This post continues from Part One, where we walked through how to securely onboard a production-scale fleet of IoT devices streaming telemetry data to your Google Cloud environment via IoT Core and Pub/Sub, and Part Two, where that data was moved seamlessly from Pub/Sub to BigQuery via Dataflow, then visualized with Data Studio.
If you have been following along with my previous articles, you have enjoyed setting up temperature sensors throughout your home and watched as their live-streamed data flows seamlessly into GCP, ultimately landing in Google’s data warehouse service BigQuery. What now? How can we make practical use of this data?
To answer those questions, I would like to demo a working example using one of BigQuery’s most unique and powerful features: BigQuery ML.
If you have not followed along with the previous articles, fear not! I have made my dataset available on Kaggle; feel free to use that as you follow along.
BigQuery ML Overview
Unlike other data warehouse services, machine learning training and deployment is built right into BigQuery. Both training and deployment are performed with SQL-like commands that are simple to construct.
With only a few lines of SQL-esque code, you can specify the type of model to create, such as models based on logistic or linear regression, k-means clustering, deep neural networks, and so on. Or, you can leave it up to Google by creating an AutoML Tables model, as we will do in this article. Most models require no specifications beyond providing the label and feature columns.
Before we can jump into the specifics of how to initiate ML training within BigQuery, we must first determine how raw temperature data can be used as a predictive model and what data transformations need to take place prior to model construction. Machine learning is 90% data preparation, after all.
Machine Learning Goal and Methodology
At the time that I am writing this article (Feb 2021), it is a chilly 48 degrees Fahrenheit in Oregon. The heater is chugging along, keeping me nice and toasty while I work, but every now and then I would like to leave a window open to refresh the air in the house — especially since I have a nine-week-old Corgi who isn’t fully potty trained yet!
What I would like to do is be able to open a window, and if it remains open for too long of a period of time have GCP remind me that it’s open.

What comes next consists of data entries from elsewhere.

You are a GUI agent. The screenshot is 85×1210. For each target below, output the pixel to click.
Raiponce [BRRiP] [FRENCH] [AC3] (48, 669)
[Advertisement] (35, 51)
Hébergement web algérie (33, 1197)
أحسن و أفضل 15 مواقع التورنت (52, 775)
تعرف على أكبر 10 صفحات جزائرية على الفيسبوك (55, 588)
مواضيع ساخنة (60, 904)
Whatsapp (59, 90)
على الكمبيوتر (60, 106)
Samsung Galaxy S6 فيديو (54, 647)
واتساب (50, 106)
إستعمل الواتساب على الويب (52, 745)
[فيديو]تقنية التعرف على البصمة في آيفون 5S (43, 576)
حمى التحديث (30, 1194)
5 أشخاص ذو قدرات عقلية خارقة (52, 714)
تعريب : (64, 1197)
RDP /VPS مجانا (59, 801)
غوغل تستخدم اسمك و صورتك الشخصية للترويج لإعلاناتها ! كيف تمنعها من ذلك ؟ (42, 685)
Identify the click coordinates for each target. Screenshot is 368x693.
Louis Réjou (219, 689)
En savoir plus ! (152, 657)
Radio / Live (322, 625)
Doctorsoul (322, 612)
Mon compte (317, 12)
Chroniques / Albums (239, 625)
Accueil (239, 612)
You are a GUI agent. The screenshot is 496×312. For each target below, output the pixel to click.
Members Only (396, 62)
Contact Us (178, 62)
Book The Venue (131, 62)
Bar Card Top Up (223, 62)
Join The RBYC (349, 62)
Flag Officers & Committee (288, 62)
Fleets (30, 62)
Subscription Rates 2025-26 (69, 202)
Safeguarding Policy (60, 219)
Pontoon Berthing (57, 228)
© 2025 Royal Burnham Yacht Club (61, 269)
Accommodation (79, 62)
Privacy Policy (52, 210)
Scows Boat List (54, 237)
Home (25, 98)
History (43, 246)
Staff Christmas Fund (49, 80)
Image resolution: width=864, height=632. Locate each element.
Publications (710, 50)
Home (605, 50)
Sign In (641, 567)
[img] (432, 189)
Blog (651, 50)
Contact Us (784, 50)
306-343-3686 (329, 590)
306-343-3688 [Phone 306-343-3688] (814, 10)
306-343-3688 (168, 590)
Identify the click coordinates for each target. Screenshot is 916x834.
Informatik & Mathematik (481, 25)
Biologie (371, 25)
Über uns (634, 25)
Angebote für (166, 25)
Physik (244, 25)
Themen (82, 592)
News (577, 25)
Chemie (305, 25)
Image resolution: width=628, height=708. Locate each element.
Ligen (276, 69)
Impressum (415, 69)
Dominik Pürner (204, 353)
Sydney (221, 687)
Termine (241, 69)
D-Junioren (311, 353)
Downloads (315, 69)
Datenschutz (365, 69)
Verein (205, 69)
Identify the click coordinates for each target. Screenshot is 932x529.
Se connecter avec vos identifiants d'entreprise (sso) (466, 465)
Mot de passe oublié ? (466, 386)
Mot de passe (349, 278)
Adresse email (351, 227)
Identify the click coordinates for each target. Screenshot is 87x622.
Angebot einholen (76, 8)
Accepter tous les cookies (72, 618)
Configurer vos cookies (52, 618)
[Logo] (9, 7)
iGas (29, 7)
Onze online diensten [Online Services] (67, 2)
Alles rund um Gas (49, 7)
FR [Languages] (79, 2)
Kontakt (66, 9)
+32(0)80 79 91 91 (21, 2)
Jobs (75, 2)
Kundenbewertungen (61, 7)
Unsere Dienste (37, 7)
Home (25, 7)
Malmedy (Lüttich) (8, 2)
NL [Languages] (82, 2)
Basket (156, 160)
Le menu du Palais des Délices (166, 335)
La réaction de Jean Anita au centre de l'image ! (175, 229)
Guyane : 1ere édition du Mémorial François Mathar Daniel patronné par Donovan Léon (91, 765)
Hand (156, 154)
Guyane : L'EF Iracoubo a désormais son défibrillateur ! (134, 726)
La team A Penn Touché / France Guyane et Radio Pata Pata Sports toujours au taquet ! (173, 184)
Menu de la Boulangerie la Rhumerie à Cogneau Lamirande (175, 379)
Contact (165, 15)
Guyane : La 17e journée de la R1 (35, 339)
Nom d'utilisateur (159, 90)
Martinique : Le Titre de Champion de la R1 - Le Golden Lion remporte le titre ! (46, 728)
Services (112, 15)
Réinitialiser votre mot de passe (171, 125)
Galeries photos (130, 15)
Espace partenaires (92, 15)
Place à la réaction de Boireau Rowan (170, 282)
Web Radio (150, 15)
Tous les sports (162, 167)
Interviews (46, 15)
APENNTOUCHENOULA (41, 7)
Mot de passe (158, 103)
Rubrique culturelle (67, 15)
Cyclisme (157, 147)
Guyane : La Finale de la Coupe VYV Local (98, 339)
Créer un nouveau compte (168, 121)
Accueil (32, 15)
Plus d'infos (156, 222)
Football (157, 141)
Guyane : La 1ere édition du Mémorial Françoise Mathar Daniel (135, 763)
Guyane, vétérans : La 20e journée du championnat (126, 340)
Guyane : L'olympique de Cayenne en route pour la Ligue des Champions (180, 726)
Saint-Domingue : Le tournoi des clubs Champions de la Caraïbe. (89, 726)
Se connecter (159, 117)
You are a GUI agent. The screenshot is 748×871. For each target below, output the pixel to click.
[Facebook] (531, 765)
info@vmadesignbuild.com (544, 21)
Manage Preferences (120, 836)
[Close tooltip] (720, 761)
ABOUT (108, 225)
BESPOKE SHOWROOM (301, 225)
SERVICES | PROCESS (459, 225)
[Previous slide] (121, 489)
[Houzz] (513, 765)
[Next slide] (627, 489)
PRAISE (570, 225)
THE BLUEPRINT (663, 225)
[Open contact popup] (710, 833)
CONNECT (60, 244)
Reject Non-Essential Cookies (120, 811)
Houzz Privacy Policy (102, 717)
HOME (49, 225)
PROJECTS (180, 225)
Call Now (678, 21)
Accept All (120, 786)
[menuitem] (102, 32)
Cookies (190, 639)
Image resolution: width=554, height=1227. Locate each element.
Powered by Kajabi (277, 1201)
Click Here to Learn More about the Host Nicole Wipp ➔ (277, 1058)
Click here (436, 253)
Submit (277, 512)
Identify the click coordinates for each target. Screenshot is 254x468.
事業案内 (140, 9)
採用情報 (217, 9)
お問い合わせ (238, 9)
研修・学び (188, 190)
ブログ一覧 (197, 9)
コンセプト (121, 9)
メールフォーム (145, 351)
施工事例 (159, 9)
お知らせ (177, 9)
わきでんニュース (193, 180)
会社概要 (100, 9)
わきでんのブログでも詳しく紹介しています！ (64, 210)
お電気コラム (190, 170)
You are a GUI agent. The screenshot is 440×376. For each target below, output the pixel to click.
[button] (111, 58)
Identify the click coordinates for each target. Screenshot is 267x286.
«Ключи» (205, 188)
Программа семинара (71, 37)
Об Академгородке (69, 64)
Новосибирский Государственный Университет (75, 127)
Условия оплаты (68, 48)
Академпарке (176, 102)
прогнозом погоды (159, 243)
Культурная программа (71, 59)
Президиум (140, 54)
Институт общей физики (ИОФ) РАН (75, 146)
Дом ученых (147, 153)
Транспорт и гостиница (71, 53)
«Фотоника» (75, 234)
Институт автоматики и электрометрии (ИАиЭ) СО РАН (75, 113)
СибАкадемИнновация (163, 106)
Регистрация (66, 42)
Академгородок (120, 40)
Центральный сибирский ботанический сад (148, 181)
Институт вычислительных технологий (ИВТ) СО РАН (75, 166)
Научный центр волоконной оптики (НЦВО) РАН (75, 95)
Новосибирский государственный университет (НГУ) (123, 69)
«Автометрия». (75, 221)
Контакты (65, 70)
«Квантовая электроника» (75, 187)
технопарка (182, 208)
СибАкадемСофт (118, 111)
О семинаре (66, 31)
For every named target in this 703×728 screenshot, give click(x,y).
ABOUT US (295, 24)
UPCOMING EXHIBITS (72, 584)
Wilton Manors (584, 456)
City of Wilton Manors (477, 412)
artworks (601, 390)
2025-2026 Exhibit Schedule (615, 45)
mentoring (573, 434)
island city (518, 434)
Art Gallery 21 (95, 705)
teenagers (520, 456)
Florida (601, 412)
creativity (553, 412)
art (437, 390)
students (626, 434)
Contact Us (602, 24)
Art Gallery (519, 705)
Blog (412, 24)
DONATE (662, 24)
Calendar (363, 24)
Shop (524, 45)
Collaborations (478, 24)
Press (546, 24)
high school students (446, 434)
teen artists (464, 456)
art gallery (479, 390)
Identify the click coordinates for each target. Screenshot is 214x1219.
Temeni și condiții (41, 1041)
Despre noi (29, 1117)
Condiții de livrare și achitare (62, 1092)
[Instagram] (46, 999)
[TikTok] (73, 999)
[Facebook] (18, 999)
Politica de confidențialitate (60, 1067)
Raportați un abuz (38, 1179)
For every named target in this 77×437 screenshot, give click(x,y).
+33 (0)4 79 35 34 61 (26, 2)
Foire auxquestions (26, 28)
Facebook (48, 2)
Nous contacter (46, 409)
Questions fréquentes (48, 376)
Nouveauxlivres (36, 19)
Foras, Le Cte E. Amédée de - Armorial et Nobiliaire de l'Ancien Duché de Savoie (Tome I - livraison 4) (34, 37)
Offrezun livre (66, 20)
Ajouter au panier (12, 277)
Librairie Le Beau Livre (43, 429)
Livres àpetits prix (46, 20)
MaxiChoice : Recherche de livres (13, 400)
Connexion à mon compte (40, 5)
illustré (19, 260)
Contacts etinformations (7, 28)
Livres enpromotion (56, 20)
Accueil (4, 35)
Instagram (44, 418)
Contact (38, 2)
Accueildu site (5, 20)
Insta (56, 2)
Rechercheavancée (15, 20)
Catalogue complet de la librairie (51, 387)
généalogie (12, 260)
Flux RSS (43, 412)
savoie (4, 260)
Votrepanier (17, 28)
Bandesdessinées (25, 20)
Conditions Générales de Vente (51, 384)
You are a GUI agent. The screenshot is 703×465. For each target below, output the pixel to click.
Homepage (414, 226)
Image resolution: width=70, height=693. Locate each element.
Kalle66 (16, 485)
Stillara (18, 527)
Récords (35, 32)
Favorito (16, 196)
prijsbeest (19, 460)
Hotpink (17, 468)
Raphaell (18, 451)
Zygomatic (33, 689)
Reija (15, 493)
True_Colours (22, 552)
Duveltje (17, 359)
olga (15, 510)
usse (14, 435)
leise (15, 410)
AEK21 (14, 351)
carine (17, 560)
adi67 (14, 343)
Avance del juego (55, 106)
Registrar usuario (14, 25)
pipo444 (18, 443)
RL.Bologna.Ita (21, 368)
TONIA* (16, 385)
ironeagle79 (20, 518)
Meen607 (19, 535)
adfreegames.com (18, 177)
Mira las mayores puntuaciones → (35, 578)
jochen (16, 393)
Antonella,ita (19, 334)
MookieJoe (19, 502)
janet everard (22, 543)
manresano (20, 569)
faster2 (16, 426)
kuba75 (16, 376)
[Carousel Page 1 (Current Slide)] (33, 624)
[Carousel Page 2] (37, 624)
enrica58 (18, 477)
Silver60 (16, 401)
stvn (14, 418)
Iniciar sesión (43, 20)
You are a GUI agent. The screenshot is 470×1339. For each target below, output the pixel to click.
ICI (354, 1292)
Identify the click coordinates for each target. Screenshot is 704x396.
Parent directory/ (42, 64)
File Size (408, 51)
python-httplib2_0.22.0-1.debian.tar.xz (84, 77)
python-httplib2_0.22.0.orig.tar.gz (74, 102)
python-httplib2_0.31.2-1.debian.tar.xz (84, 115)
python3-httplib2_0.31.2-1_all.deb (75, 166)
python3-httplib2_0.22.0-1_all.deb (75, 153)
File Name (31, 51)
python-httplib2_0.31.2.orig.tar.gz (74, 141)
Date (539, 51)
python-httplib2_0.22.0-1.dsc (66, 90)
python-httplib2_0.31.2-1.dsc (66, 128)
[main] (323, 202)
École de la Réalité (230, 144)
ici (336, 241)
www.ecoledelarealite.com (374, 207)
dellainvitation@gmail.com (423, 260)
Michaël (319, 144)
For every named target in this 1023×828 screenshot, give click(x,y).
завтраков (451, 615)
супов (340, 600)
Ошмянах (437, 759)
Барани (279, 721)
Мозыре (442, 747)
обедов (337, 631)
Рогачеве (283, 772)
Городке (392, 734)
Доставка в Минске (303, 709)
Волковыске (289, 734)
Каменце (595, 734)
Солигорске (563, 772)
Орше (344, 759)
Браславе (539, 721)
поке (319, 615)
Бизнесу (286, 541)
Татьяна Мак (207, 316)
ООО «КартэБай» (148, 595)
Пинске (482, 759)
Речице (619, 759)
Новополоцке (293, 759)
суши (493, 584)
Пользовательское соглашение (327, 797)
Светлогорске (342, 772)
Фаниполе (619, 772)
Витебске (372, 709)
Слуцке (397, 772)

Don’t want to waste too much electricity! If possible, I would like the temperature sensors scattered throughout the main living space of my home to also tell me which specific window to close.
There are three sensors streaming temperature telemetry data into my GCP project, and they are each positioned near their own window in the main living room in my home.
Two sensors are very close to their own windows, while a third is about 8 feet away from its nearest window. You can see sensor proximity to the windows reflected in the data, where one sensor (device_id) reports values several degrees warmer than the other two:
In order to build a machine learning model that can identify when a specific window is open, we need to engage in a few data transform steps to yield the end table ready for ML model training. Training a model requires:
- Tracking time frames when a window is open. I manually entered “window #1/2/3 is open” start and stop times in Excel. Non-tracked time frames are assumed to have closed windows. This table will eventually be converted to CSV and loaded as a BigQuery table.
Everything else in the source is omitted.